National Institute of Nutrition, India
Sreenivasa RJ is an Asst. Director at National Institute of Nutrition, (ICMR), Hyderabad, India. He has completed his post graduation in Biochemistry and doctoral studies from Osmania University, Hyderabad. He has published several research papers in reputed peer reviewed journals and presented his research contributions in several National and International conferences and workshops. He holds life membership in professional scientific organization. He has been an invited distinguished speaker for many universities for discourse on heavy and trace metal toxicity, food composition and nutritional health. Presently he is working on, plant secondary metabolites and heavy metals in Indian foods using ICPMS. His core area of research also includes evaluation of carotenoid metabolism. He is a board member of NIN Scientist Association and Security and maintenance committee.

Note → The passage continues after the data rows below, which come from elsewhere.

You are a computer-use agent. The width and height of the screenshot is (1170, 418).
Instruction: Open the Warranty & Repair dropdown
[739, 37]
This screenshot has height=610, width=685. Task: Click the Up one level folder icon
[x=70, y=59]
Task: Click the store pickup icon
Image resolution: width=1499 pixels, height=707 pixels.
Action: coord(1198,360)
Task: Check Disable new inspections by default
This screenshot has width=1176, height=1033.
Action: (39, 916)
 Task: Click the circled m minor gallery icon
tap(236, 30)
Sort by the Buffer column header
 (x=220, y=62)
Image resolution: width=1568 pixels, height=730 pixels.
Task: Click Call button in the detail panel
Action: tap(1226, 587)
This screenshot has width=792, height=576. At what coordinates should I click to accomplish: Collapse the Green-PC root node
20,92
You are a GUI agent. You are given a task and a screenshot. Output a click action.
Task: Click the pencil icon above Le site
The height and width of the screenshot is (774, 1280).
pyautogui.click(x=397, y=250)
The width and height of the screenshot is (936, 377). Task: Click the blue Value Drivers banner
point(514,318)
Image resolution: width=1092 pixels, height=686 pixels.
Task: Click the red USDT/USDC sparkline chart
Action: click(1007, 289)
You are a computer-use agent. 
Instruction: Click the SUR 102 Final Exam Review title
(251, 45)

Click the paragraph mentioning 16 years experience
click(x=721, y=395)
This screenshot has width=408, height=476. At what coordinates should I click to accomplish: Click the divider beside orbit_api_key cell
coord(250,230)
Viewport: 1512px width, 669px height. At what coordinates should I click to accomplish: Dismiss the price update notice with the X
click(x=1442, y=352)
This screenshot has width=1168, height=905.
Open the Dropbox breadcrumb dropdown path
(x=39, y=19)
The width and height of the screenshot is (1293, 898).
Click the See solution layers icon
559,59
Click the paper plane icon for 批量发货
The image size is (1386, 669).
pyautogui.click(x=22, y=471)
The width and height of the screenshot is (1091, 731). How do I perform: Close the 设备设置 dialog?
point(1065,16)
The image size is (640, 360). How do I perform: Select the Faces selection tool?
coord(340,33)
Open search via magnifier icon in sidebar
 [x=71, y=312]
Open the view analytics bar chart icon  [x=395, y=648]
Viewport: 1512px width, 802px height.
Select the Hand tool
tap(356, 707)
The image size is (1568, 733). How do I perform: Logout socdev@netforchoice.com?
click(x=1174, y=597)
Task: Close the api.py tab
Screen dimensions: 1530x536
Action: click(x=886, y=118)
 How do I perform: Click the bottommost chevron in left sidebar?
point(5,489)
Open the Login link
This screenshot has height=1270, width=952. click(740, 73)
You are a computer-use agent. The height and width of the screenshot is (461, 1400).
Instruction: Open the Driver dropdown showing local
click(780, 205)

Heavy metals are natural components of the earth's crust and are widely used in agricultural, manufacturing and food/material processing industries. Among a variety of substances entering the soil, inland waters and the ocean as waste products, heavy metals like Nickel, Arsenic, Cadmium, Mercury and Lead are prominent. Heavy metal toxicity is a result of long term, low level exposure to pollutants through air, water and numerous consumer food products. In the field of food and nutrition the increasing levels of heavy metals in the environment, their entry into the food chain, and the overall health effects on people who consume green leafy vegetables (GLV) and fish are of major concern to researchers. In the present study the heavy metal content was analyzed from GLV and fish samples. Closed vessel microwave digestion system (CEM-MARS-USA).of food samples assisted by HNO3+ H2O2 were used to determine the heavy metals using ICPMS. CRM samples procured from NIST were used for method standardization and validation for linearity, repeatability, limits of detection (LOD) and limits of quantification (LOQ). Heavy metal measurements were performed using ICP-MS (PerkinElmer Élan 9000-USA). For better operating conditions the ICP-MS was adjusted to Nebulizer gas flow 0.91 L/min, Radio frequency (RF) 1200 W, Lens voltage 1.6 V, Cool gas 13.0 L/min, and Auxiliary gas 0.70 L/min. Microwave digestion followed by analysis by ICP-MS has been shown to be a simple, reliable method for the multi-element determination of heavy and trace metals in GLV and Fish samples. Results were in accordance with recommended human daily intake values except for arsenic, which were in agreement with WHO/FAO recommended values. Several reliable analytical methods like Colorimetric and Atomic Absorption Spectrophotometer are available for monitoring heavy metals in food samples, but ICP-MS is the most sophisticated and reliable technique, fast quantitative, high sensitivity, good precision and accuracy. Isotope ratio measurements were also possible using ICP-MS and interferences relatively few in number compared to other analytical techniques.